Currently operating in the Helsinki metropolitan area, Oulu, Tampere and Turku, the services "will be expanded in future based on commercial demand," Sonera said.
However, the handsets needed to take advantage of the high-speed data and multimedia services promised by UMTS are not yet available. For the time being the network will be limited to testing by the company. Sonera was required under the terms of its government licence to launch the network by the start of 2002.
"Of course we are depending on what handset manufacturers are saying, but basically the plan is to provide a commercial service in the last part of this year," said Jyrki Karasvirta, a Sonera spokesman. He could offer no details on handset availability, but added that Finnish mobile-phone operators are prohibited by law from providing handsets directly to customers.
The long-awaited 3G service has faced repeated delays in Europe.

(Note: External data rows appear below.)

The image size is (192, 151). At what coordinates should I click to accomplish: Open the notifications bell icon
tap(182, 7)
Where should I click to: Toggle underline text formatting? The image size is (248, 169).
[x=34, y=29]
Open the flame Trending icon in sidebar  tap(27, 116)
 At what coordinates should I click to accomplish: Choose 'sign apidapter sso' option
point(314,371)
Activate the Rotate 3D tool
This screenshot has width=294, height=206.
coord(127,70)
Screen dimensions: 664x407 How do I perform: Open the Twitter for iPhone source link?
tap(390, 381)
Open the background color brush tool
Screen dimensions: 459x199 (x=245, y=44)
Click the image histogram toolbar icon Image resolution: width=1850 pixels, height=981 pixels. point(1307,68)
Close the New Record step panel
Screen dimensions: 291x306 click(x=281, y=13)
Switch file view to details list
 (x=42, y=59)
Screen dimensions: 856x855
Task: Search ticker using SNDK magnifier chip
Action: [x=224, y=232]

MMO2, British Telecom's recently spun-off wireless division, announced in December that its first network is operating on the Isle of Man, but acknowledged that more delays are ahead before a mass-market service in the UK will be ready.

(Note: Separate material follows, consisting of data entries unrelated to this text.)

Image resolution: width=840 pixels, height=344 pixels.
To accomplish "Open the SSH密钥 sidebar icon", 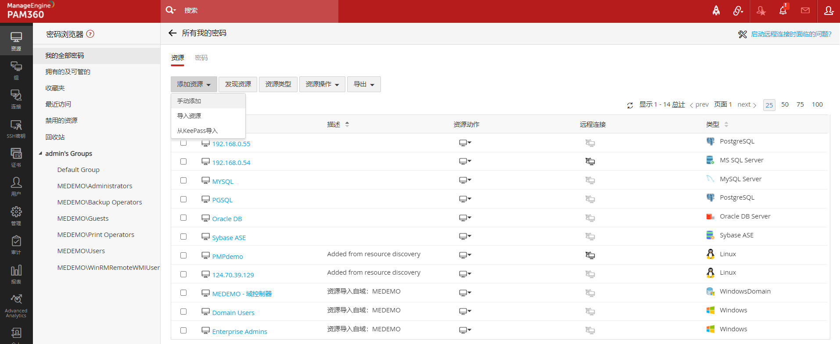I will tap(16, 129).
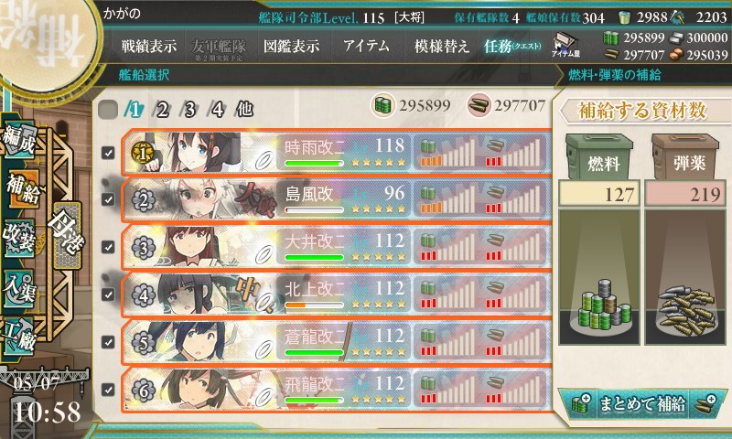This screenshot has height=439, width=732.
Task: Switch to the 他 other ships tab
Action: 244,110
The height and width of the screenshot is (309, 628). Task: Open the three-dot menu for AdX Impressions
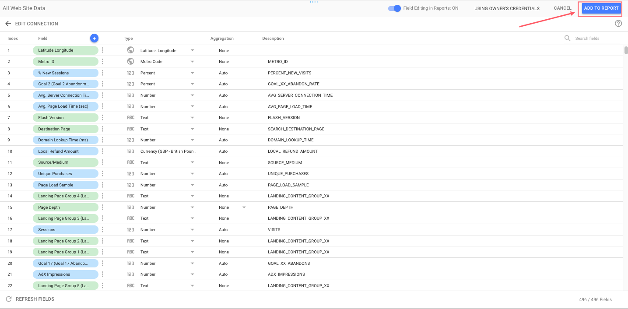(x=102, y=274)
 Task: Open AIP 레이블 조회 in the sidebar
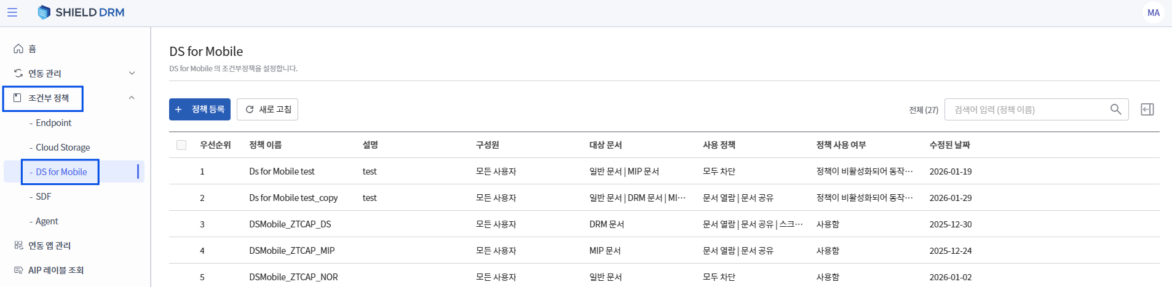55,270
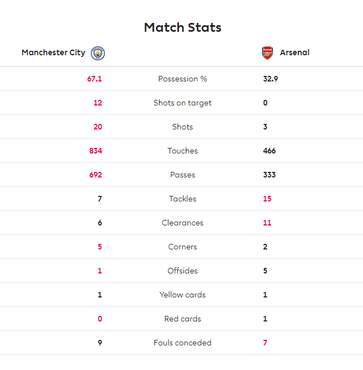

Karasvirta commented that even when the 3G service is launched, he expects most customers to adopt it slowly.
"If you look at the experience we gained first from WAP and then from GPRS, the number of people who will buy new handsets is quite small," he said. "Today we have some 10,000 GPRS users, while we have 2.4 million mobile phone users.
"The same phenomenon actually took place with WAP; very few people bought WAP phones when they heard about it - however today over 50% of phones sold have WAP. This clearly indicates that the group of early adopters is quite small, and then the masses accept the new services when they buy a new handset anyway."
Karasvita added that the average Finnish user buys a new handset of every two-and-a-half years.